Sunday, February 08, 2009

Walking On Water Will Get Your Feet Wet!


A few days ago, liberal columnist E.J. Dionne tried to break it to us gently:


“No occupant of the White House has ever been able to walk on water.”


That is, no previous occupant of the What House has been able to walk on water – your Eisenhowers and Roosevelts, your Chester Arthurs and Grover Clevelands and so on. But B. Hussein Obama did not present himself as one of these old losers. He promised to heal the planet and lower the oceans. So, even if he couldn’t walk on water, you would think that at least he should be able to row a boat. “He is a community organizer like Jesus was,” said Susan Sarandon, actress and towering intellect, “and now we’re a community, and he can organize us.” (Barf bag, please.)


So, just how is that going, Barry? Instead of feeding the people with loaves and fishes, you want to take a trillion pieces of pork and feed it to a handful of Liberal Democrat Party interest groups. (Yes, the same ones that you vowed would be banished from the halls of government.) Instead of twelve disciples, you has picked the Dirty Dozen of tax cheats.


A president doesn't have to be able to walk on water. But he does have to choose the right crew for the ship, especially if he's planning on spending most of his time at the captain's table, schmoozing the celebrity guests with a lot of deep thoughts about "hope" and "change." Far worse than his Cabinet picks was President Obama's decision to make the "stimulus" racket the all-but-sole-priority of his first month and then outsource the project to Nancy Pelosi, Barney Frank and Harry Reid.

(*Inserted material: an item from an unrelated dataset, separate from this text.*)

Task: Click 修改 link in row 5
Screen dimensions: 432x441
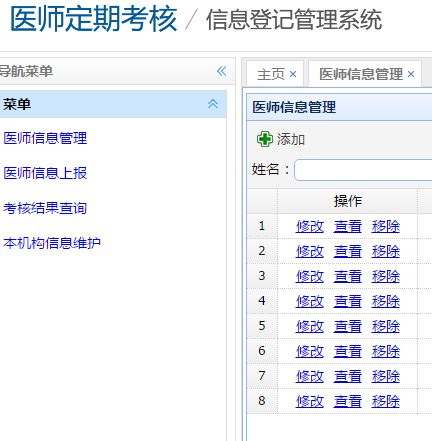Action: [x=310, y=326]
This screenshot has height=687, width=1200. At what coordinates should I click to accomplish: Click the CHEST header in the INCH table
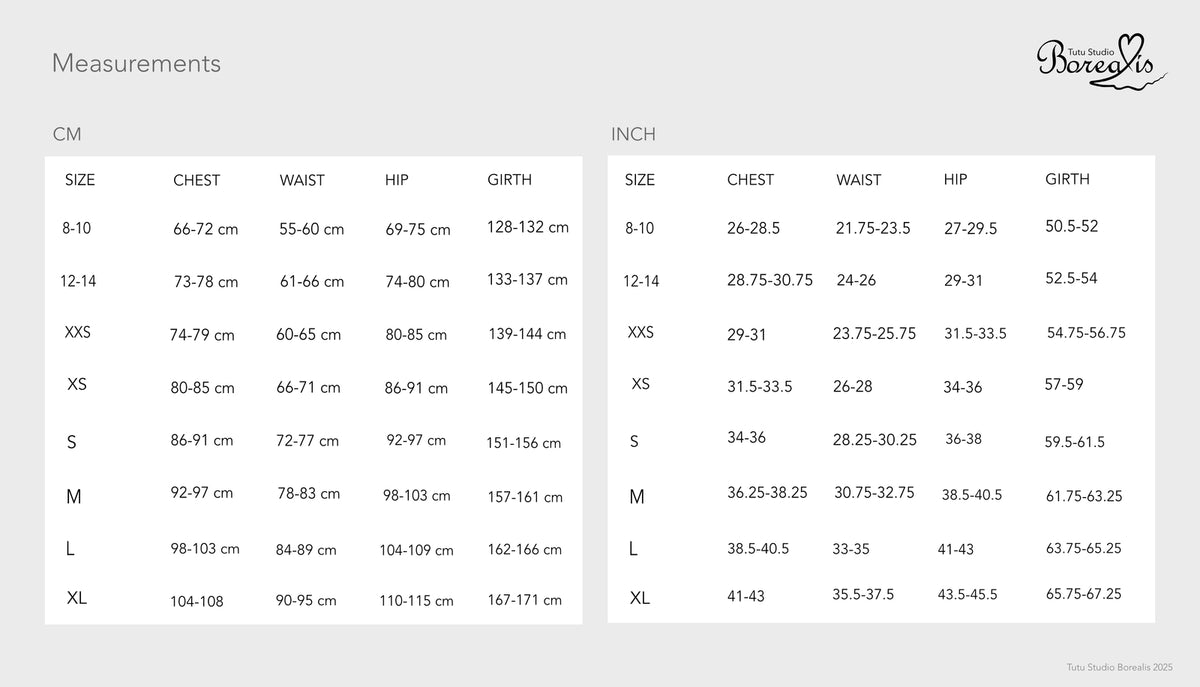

The bloated non-stimulus bill and the taxed-challenged nominees are part of the same story. I can understand why Tom Daschle was reluctant to toss an additional $150,000 in personal taxes into the great sucking black hole of the federal Treasury. Who knows better than a former senator, who never passed up a chance to vote for a tax increase, that this money is entirely wasted? Tom Daschle, Tim Geithner, and Charlie Rangle, tax-challenged all, know they can do more good with their own money than the US Government can. Oh that they followed the logic of their behavior and recognized that what works for them would also work for every other tax-paying citizen.


Most new presidents get at least a few months honeymoon in office. It is amazing that B. Hussein’s lasted all of two and a half weeks. In that short time span he has succeeded in nearly igniting a trade war with Europe and the rest of the world (the Buy-American proposal in the Pork Bill); emboldening Russia, Iran, Venezuela and Hamas through perceived weakness and destroying any hope (there it is again) of a bi-partisan rule.


Congrats, Barry! You are off to a great start! Remember: Trying to walk on water only results in wet feet.